A couple of months ago, standing at the bookshop counter waiting to pay for my armloads of books, the owner saw me looking in the general direction of this book placed several rows away, and gently but firmly, pushed it within my direct gaze. My, "How are these books? Haven't heard of them..", was answered with an instant pair of raised eyebrows and the name - "A.J.Cronin" said in such a defiant and incredulous tone, that I sheepishly pushed the book towards the burgeoning pile already next to the cash register. And it was with that unsaid recrimination of "How can you not have heard of A.J.Cronin" that I was tentatively and sheepishly introduced to Dr Finlay.
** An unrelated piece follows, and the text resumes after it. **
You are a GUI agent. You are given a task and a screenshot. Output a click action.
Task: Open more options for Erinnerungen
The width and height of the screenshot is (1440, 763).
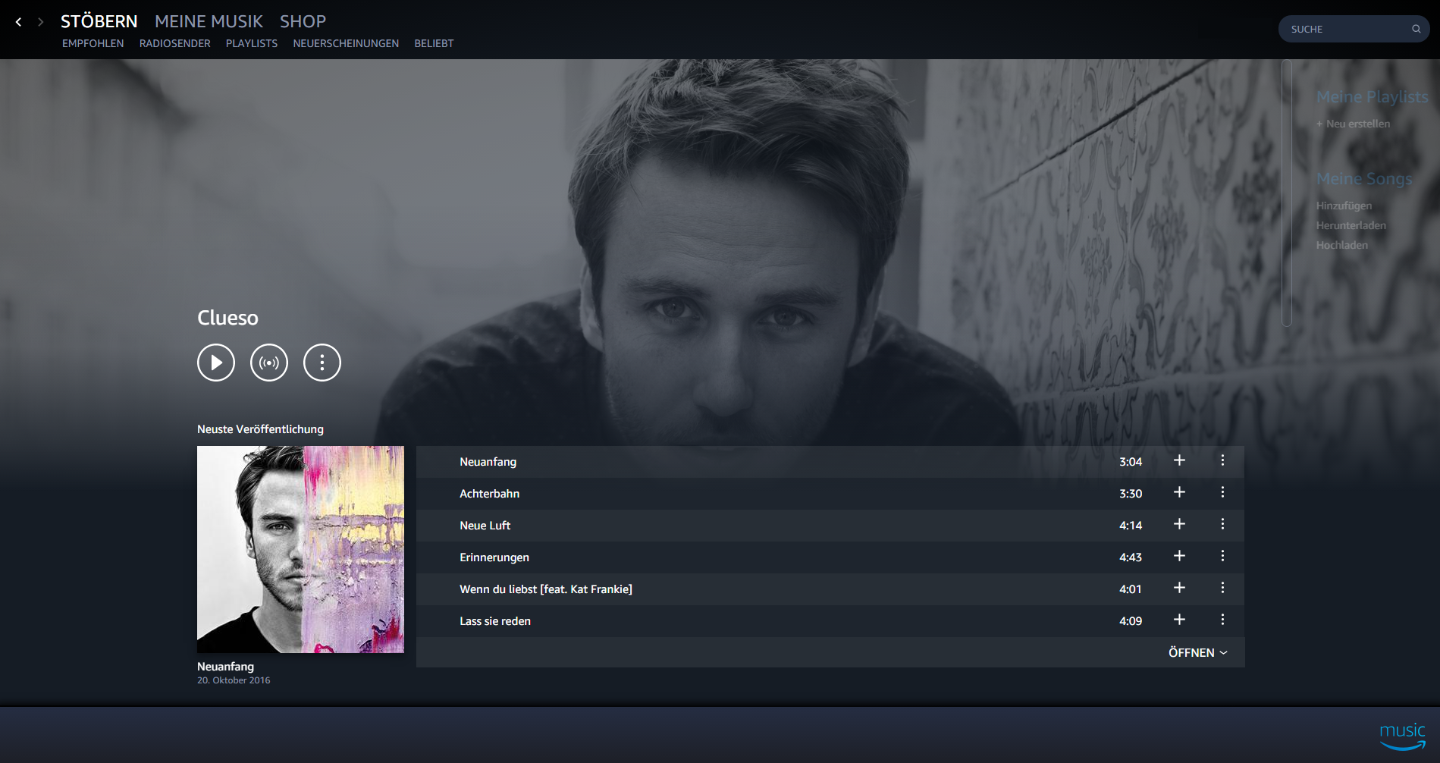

The volume itself consisted of two two series, Adventures of a Black Bag, and Dr. Finlay of Tannochbrae, with stories divided into short chapters. As expected, each story deals with a medical issue and circumstances around it, most often lighthearted and mirthful but a few also showing surprising depth of understanding of the malice in human nature. At no instance though was the medical detail the fulcrum of the case, rather it was the social circumstances around the secondary character (Dr Finlay being the primary, the patient was always relegated to peripheral secondary reference within the story) that the short story revolved. Having plodded through a couple of the stories randomly selected, it was 'Pantomime' and the story of Letty le Brun, sarcastically needled and subtly bullied to a fateful and fatal climax, that I started paying attention to the writing. The stories were slightly reminiscent of that other famous doctor, James Herriot, but the writing was less enticing. I understand these stories were set during the inter-war years, and perhaps I would have enjoyed them more a few decades ago as I went through a phase of reading anything and everything set in Britain of the inter-war era. At this point, these stories were just a tad simple for my liking. In addition, the two series were confusing in terms of Dr Finlay's personal life, with a number of love interests flitting in and out as tangential characters. The Tannochbrae chronicles were rampant with Scottish slangs and sentences, and I have to admit I amused myself by reading them aloud and thinking whether reading the words written as such made me sound Scottish -
"Ay! Ye'll get nae Russian fish guts frae me."
- and suchlike!
A.J.Cronin isn't particularly kind to the female characters in the stories, making them out to be silly, simple and often stupid and spiteful. All in all, I think I will read-up a bit more on A. J. Cronin himself, and at some point will check out the BBC series on these stories, being a glutton for old Brit series as a sort of remembrance of the half a decade spent there a lifetime ago. As for picking-up further chronicles of Dr Finlay, I think I shall desist.